[Task material start]

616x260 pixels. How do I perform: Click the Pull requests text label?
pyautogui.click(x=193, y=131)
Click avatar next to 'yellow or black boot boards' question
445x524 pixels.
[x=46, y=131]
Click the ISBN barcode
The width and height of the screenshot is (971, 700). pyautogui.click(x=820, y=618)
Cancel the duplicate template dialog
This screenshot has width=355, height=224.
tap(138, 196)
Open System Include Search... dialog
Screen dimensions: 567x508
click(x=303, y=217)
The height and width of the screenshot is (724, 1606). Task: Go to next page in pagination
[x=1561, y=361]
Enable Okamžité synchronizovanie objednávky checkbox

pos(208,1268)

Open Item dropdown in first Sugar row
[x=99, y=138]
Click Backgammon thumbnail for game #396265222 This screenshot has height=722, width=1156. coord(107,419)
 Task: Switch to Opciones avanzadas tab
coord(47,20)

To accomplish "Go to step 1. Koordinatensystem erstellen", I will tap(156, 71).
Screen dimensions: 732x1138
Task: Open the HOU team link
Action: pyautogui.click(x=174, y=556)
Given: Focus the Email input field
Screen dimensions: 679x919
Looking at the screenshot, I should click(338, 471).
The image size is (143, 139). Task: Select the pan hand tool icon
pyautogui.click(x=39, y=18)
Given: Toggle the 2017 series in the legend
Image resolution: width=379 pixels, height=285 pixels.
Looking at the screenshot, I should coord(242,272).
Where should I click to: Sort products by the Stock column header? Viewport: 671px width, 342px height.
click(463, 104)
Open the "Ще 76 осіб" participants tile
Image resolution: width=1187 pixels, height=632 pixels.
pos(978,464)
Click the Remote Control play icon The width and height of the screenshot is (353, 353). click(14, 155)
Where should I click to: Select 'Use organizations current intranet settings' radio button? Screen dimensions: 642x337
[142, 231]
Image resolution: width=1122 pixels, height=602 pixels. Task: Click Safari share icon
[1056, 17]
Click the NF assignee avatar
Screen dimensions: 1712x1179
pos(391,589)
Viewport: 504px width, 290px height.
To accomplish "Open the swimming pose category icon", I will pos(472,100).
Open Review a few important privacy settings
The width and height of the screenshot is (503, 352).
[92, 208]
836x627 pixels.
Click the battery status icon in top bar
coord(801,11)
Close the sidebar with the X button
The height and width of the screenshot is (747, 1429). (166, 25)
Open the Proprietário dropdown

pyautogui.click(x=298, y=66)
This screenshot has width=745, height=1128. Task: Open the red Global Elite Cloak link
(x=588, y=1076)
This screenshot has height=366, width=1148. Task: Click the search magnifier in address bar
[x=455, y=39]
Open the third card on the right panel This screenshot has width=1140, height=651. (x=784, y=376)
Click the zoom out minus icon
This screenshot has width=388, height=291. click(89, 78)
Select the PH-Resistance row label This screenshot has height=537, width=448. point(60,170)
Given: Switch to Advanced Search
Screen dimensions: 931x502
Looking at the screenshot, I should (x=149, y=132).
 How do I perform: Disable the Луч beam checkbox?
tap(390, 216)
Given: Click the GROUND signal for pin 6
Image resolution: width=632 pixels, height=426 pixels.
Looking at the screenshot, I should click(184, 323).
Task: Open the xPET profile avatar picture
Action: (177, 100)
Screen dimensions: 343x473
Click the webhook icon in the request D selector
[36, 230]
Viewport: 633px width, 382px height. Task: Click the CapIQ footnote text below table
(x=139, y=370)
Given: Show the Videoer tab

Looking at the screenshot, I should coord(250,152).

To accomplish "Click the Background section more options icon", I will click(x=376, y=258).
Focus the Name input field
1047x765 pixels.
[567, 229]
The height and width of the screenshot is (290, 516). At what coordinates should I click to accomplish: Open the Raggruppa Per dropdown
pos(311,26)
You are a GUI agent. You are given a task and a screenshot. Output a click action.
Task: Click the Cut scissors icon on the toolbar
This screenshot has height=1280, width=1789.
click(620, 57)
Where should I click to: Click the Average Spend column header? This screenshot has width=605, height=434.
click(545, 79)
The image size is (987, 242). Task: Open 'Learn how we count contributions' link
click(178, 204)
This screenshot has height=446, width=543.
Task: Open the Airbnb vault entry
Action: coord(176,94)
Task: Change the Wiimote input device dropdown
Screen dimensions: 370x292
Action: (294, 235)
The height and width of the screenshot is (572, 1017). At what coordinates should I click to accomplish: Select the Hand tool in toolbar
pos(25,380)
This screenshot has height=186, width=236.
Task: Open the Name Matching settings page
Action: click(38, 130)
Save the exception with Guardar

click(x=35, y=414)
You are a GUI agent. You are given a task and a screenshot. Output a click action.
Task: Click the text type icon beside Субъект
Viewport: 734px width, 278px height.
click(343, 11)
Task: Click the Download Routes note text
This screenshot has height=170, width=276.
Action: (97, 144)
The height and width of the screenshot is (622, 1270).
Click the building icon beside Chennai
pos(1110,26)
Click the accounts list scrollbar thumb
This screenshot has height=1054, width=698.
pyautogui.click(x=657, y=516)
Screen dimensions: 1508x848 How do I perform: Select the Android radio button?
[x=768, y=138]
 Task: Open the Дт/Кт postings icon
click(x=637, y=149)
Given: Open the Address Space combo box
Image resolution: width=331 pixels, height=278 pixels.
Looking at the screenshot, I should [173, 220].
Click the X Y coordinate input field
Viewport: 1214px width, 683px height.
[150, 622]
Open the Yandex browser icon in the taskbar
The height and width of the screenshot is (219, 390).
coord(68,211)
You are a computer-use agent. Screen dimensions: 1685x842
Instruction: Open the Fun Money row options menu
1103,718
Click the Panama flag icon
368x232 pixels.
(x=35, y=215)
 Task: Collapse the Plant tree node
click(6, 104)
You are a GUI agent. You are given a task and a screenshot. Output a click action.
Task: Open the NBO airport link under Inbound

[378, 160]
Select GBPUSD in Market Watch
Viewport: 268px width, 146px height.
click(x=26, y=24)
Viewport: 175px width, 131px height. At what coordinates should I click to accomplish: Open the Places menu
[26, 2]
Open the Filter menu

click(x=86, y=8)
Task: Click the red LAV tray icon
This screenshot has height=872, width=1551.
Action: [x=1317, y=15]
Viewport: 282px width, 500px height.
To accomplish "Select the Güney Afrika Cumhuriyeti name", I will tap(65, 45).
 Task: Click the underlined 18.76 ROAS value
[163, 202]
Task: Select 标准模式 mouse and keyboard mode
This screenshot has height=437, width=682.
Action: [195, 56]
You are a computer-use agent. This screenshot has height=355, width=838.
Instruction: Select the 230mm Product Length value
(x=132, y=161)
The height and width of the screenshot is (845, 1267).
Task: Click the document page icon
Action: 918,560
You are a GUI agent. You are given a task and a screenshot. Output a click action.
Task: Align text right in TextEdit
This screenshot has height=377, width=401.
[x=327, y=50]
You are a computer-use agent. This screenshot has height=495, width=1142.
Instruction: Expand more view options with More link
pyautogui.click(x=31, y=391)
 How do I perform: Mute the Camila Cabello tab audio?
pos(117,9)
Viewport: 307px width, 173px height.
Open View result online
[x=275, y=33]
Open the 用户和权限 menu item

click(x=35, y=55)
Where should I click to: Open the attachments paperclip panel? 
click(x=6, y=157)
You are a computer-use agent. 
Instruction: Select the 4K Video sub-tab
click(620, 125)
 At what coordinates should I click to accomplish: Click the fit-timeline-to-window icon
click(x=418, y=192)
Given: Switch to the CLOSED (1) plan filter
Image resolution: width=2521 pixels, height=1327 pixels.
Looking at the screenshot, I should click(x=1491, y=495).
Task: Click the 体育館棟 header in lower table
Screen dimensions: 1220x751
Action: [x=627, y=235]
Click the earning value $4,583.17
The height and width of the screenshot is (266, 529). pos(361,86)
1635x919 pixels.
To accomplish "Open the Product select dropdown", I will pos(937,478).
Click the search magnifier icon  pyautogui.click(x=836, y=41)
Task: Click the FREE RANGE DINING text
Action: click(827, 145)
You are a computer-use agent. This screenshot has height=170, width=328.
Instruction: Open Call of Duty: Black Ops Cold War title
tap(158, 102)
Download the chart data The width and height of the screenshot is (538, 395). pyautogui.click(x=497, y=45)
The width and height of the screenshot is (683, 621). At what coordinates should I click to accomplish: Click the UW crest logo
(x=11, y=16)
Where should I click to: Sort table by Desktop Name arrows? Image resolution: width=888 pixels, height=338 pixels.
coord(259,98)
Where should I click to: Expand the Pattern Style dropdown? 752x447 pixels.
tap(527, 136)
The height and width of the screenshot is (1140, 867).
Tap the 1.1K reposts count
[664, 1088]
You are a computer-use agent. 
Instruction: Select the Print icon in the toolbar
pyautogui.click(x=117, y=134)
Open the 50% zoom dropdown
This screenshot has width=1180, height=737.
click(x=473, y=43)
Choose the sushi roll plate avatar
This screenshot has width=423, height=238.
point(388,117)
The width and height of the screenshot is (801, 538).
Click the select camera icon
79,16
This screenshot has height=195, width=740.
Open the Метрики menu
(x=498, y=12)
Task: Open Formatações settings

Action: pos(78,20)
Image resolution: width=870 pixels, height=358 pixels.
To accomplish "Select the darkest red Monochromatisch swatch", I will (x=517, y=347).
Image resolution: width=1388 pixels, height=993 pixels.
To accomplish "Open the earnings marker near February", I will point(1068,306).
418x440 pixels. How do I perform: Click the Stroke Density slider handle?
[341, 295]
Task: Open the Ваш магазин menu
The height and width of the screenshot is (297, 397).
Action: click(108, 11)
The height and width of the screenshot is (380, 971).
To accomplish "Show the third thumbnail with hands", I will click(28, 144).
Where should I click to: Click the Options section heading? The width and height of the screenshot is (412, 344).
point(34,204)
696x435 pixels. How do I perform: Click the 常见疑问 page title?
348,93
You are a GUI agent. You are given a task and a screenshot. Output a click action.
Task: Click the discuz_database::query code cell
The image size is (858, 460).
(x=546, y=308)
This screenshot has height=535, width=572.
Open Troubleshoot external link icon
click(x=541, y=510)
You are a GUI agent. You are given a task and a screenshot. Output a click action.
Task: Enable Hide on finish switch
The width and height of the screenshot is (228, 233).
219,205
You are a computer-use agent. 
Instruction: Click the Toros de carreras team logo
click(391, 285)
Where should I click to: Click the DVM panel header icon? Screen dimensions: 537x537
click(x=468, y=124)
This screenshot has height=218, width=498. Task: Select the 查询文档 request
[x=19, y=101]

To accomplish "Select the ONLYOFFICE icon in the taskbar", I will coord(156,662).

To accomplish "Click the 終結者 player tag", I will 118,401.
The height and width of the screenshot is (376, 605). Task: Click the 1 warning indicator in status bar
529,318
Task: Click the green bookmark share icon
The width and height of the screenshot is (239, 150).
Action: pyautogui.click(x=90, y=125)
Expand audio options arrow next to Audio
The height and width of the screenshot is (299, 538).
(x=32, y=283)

[Task material end]

Locate every line in the records containing the word "audio" and copy each of those lines.

 How do I perform: Mute the Camila Cabello tab audio?
Expand audio options arrow next to Audio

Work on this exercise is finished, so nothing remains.